Key Concepts and Terms

  • Naming as a marker of personhood and history

    • A name carries historical roots (parents’ lineage, family history) and signals personhood beyond mere existence.

    • Names are received, not chosen in the moment of birth; they come from others (parents, family).

    • Example from the speaker: two last names in some cultures (mother’s father’s name then father’s name) with a hyphen signaling unity of families but distinct origins.

    • The name is a sign of being in relation to a wider family and history.

    • Names help distinguish individuals within the same family.

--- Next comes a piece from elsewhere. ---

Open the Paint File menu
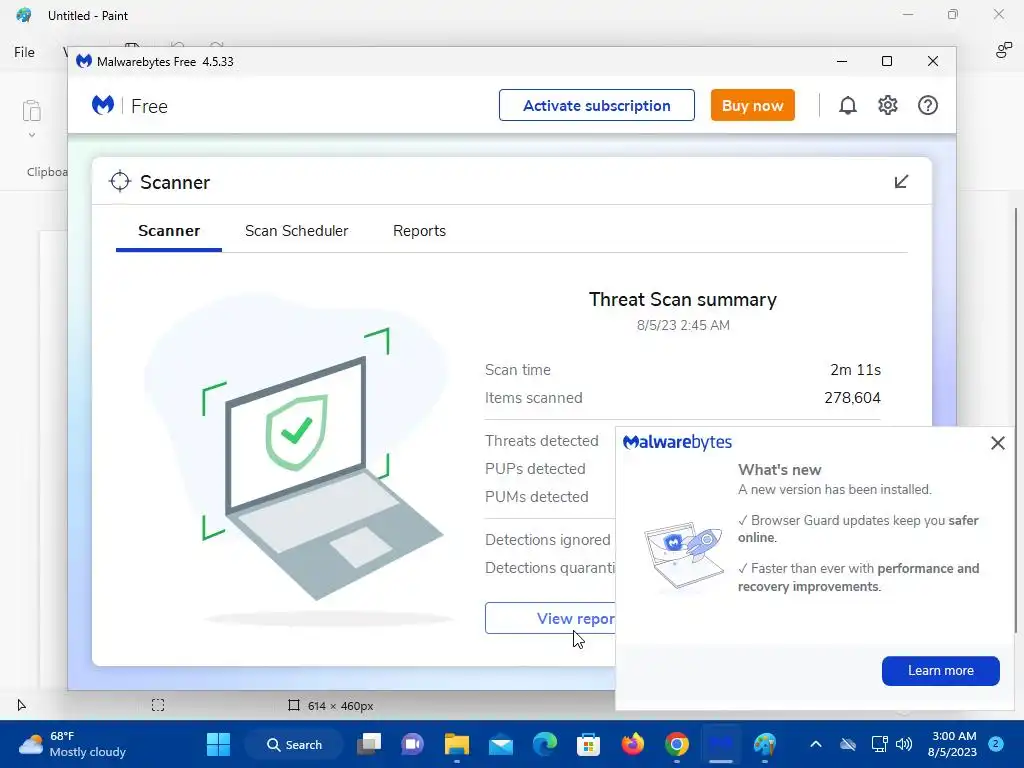This screenshot has width=1024, height=768. point(24,52)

  • Identitiy and difference

    • The speaker notes a paradox: contemporary usage often claims identity is what differentiates me from others, yet this is a broad consensus that suggests everyone thinks similarly.

    • The Latin root of identity is idem, meaning “the same.” The discussion uses this to challenge the common view that identity is simply difference.

    • The key idea: identity is not just absolute difference; it is constituted through relationships and belonging within a lineage.

    • Formal distinction: identity (as a concept) vs. personhood (actual individual life with history).

  • The myth of objectivity

    • The book’s problematization of objectivity: the claim that detached, scientific observation yields truth is itself a presupposed myth.

    • A myth is a story we tell to explain reality; the myth of objectivity claims that facts alone determine truth, while opinions are merely preferences.

    • The speaker connects this to everyday experiences (debates, “What are the facts?”) and argues that these debates still presuppose an interior life and interpretation.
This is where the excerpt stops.